Pick out every line in the material below that contains the word "Where" and copy those lines. Case counts.

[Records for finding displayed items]
** begin **

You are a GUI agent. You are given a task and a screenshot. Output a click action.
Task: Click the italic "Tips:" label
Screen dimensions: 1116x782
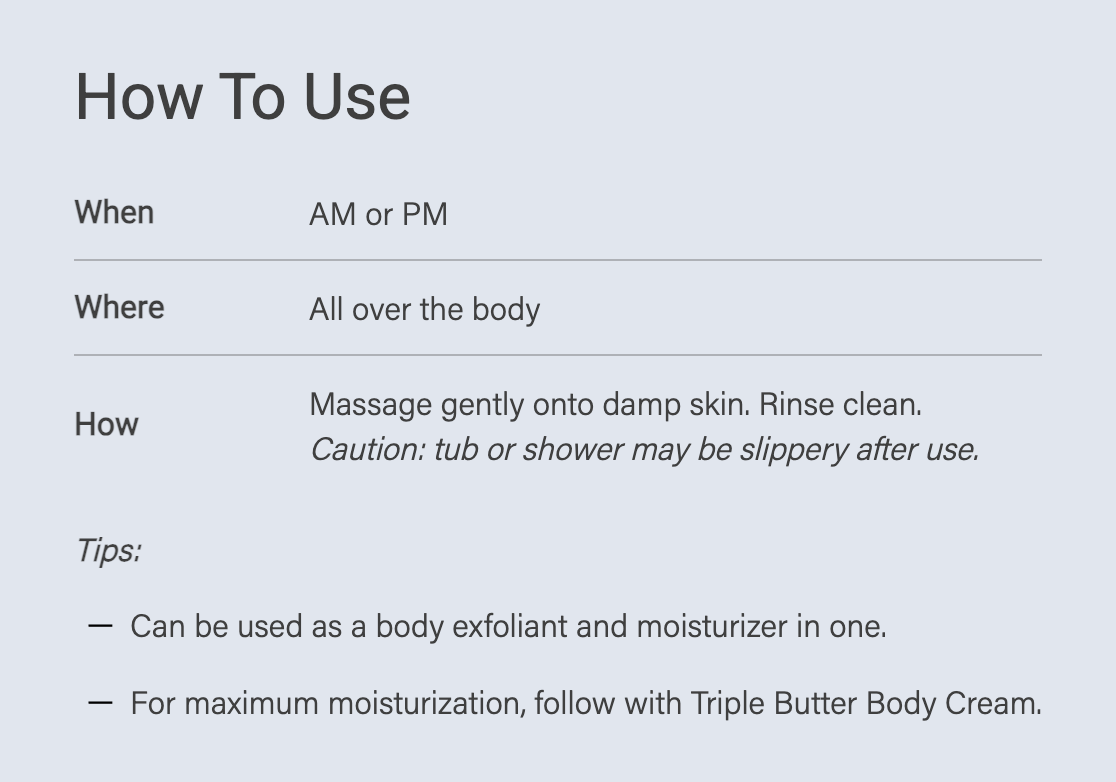click(x=108, y=550)
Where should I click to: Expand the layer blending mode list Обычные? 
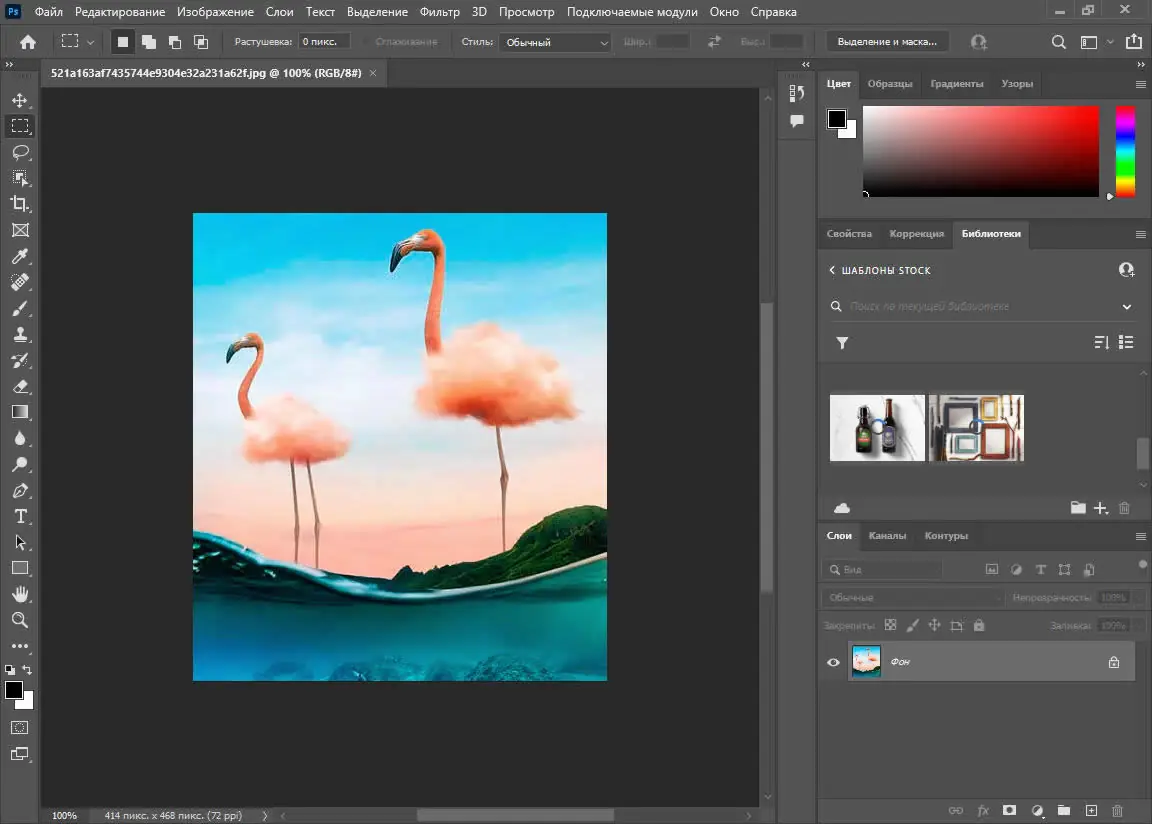point(910,597)
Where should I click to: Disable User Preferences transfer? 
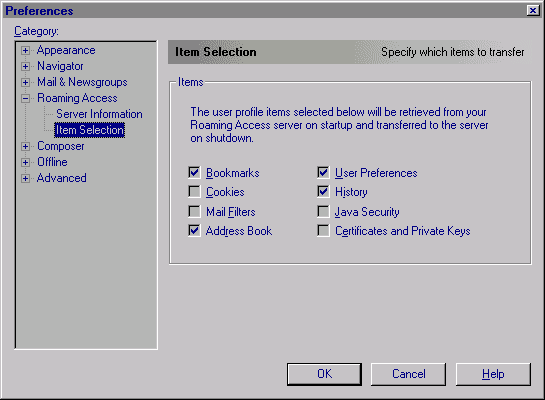(323, 172)
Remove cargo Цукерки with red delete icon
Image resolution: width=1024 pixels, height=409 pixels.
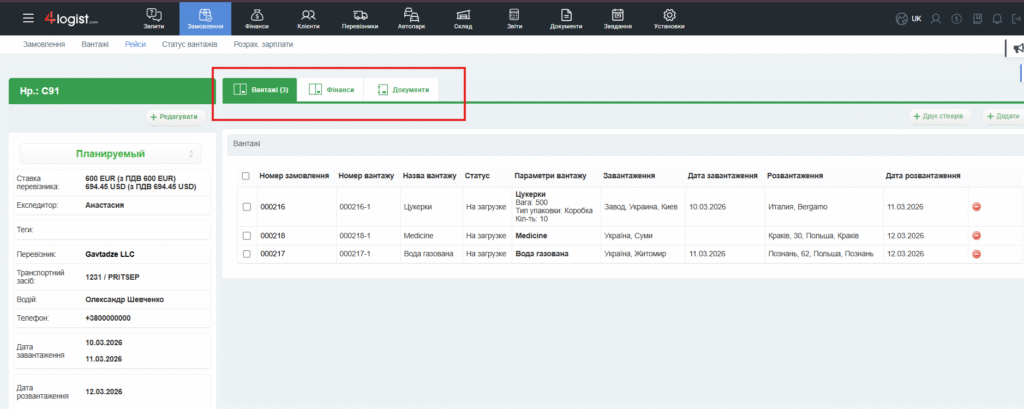click(x=976, y=207)
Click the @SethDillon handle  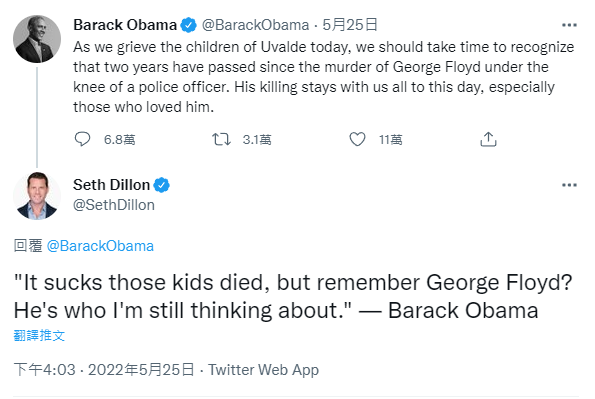(114, 205)
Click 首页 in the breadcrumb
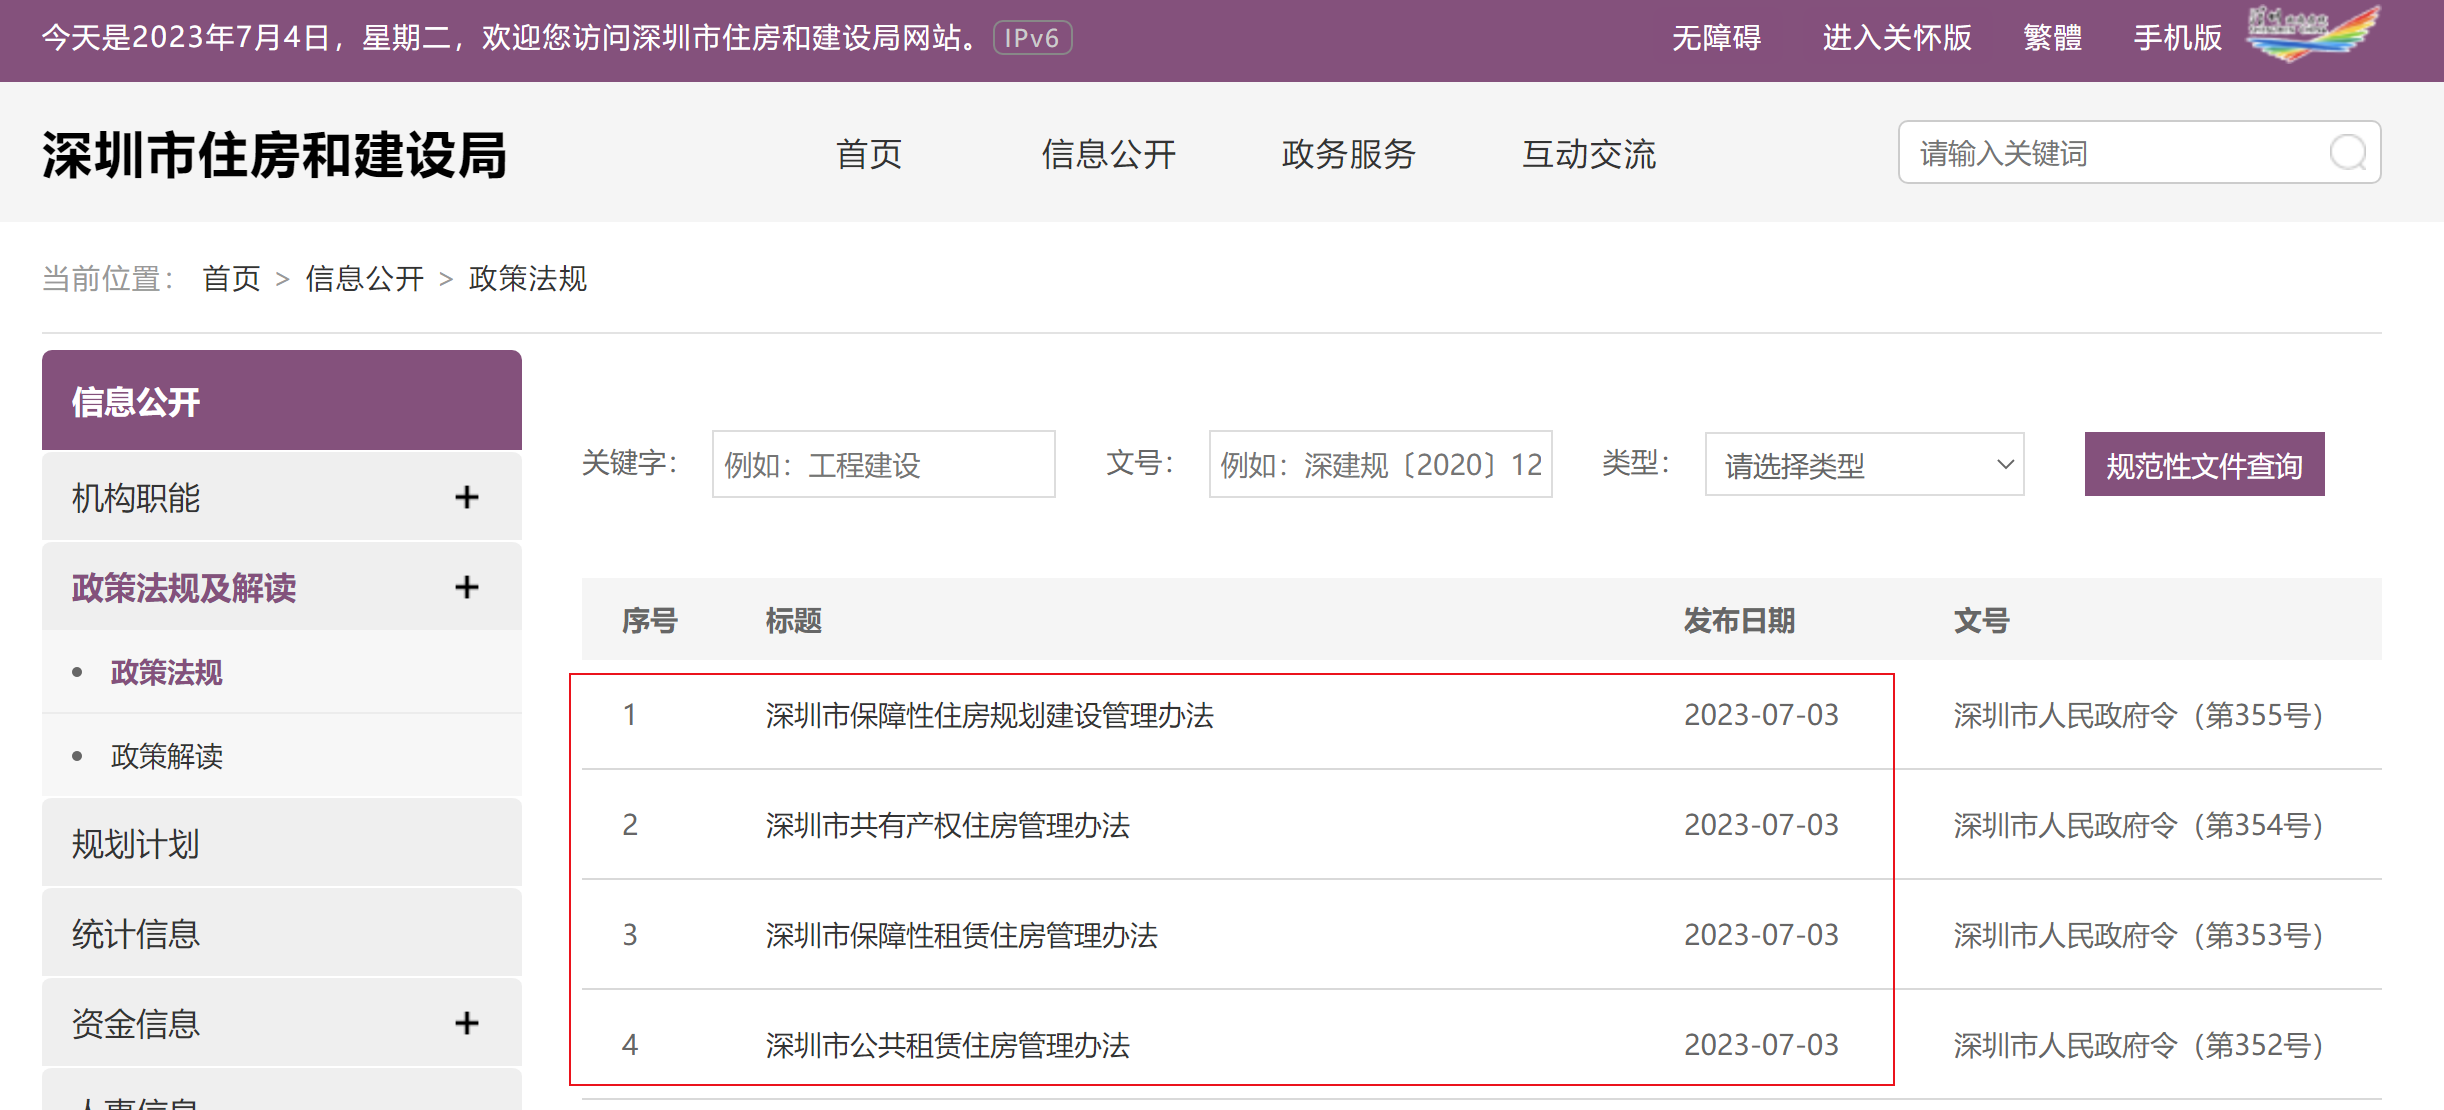The width and height of the screenshot is (2444, 1110). click(x=231, y=278)
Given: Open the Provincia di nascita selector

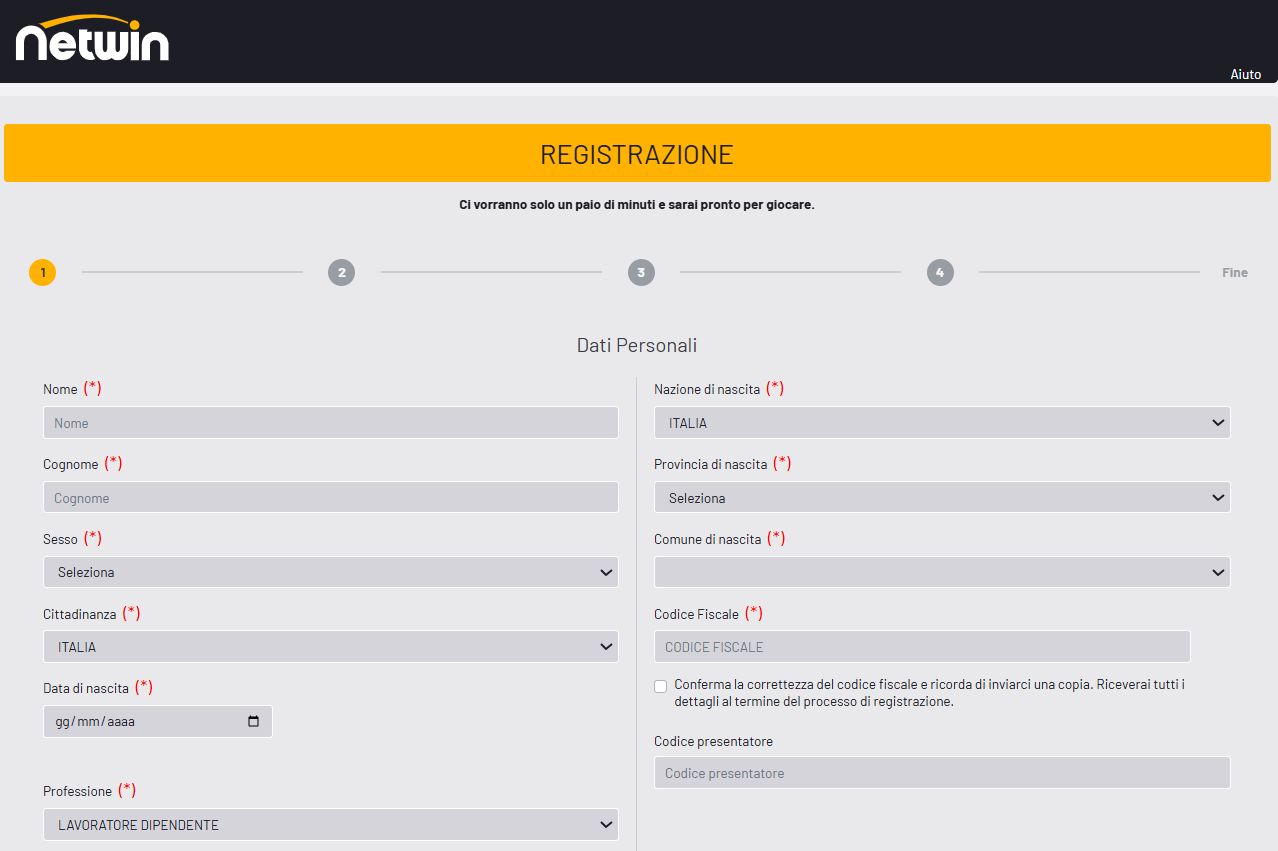Looking at the screenshot, I should pos(941,497).
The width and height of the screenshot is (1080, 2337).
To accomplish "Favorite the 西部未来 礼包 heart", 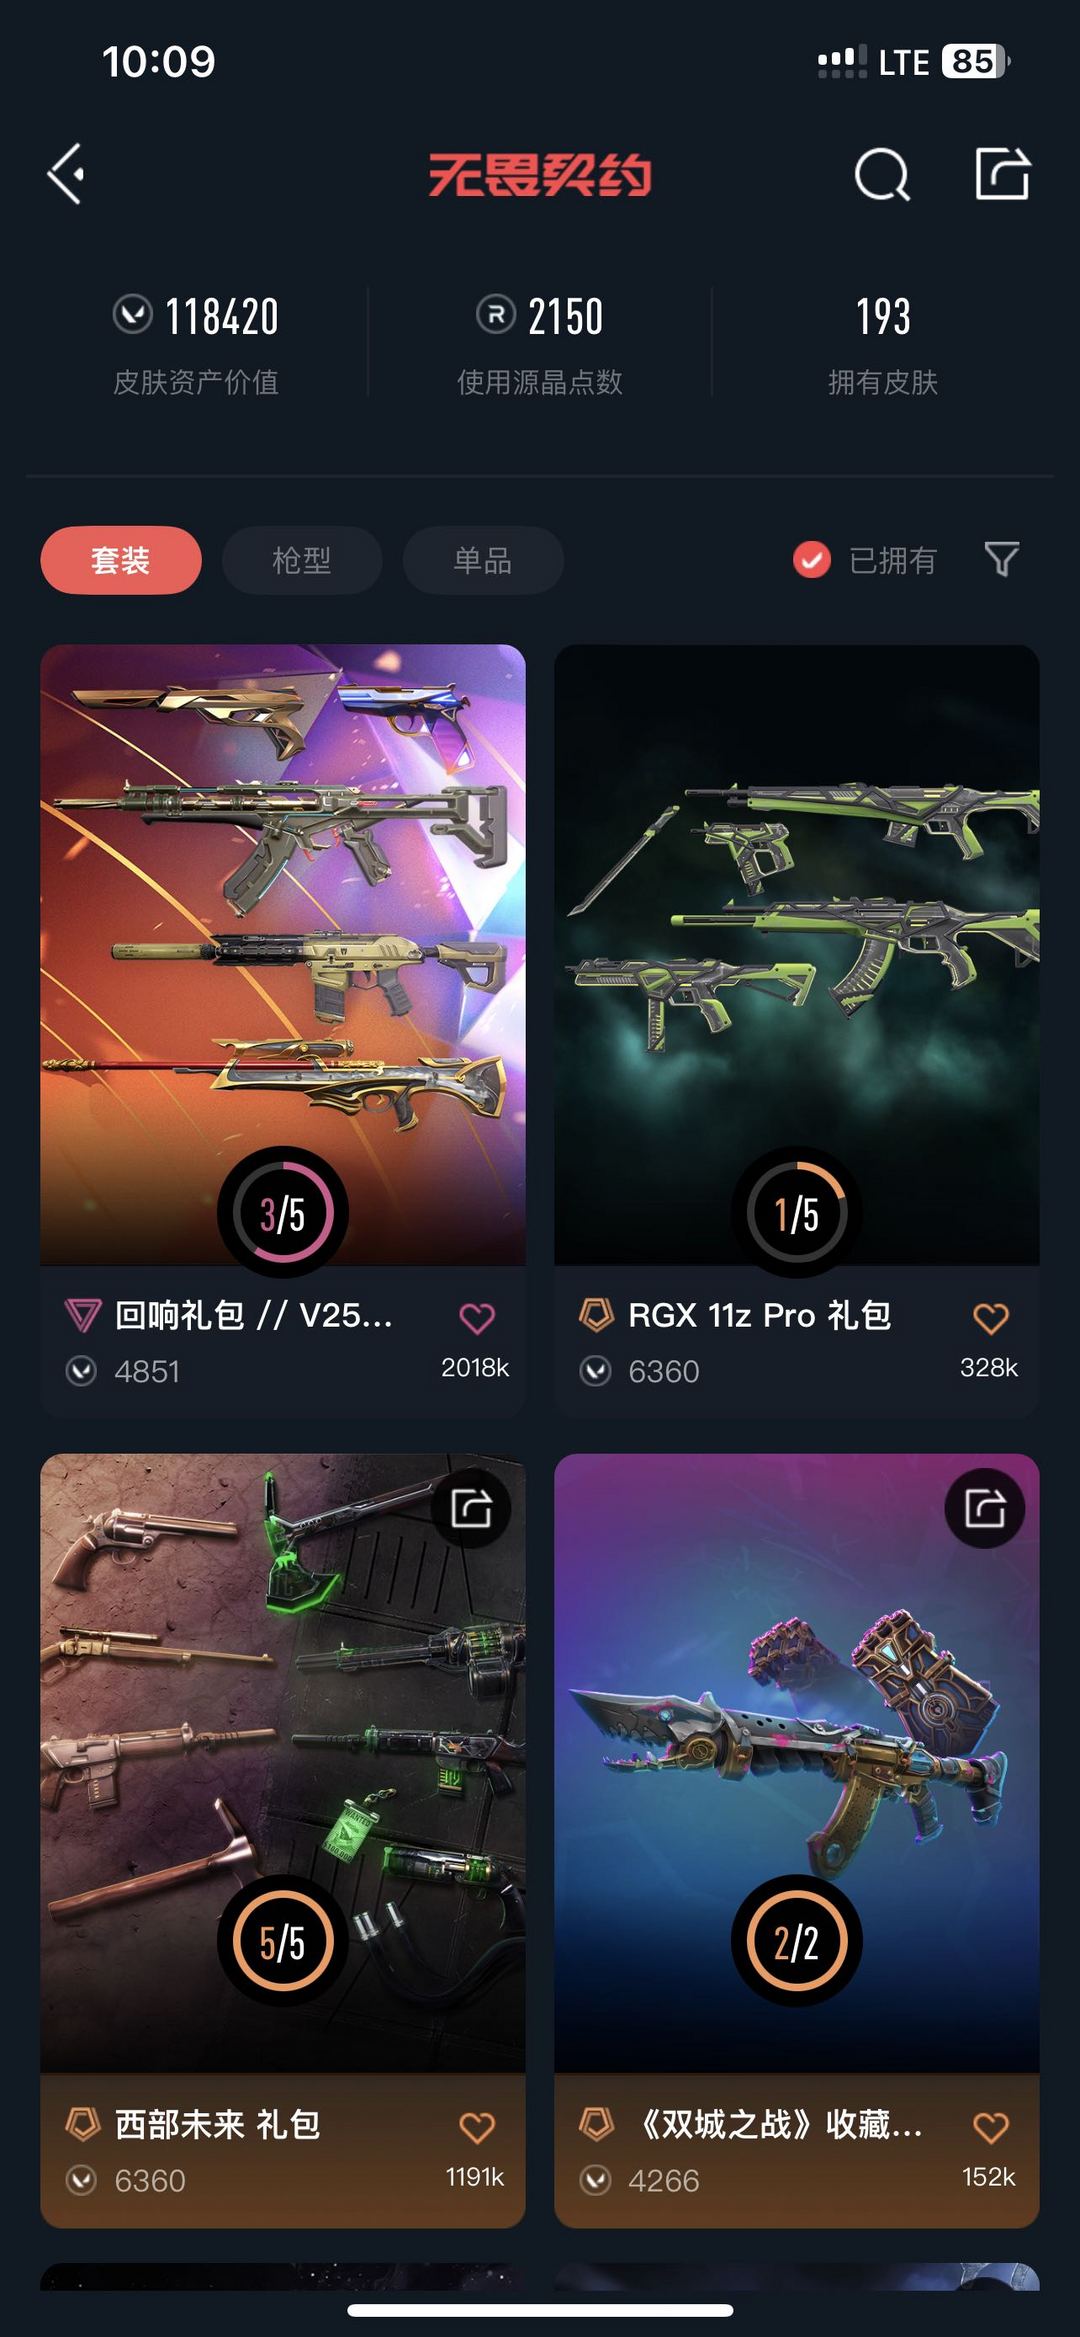I will click(x=477, y=2127).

** end **

_Complete response_:
Where should I click to: Expand the layer blending mode list Обычные? 
Where should I click to: Disable User Preferences transfer? 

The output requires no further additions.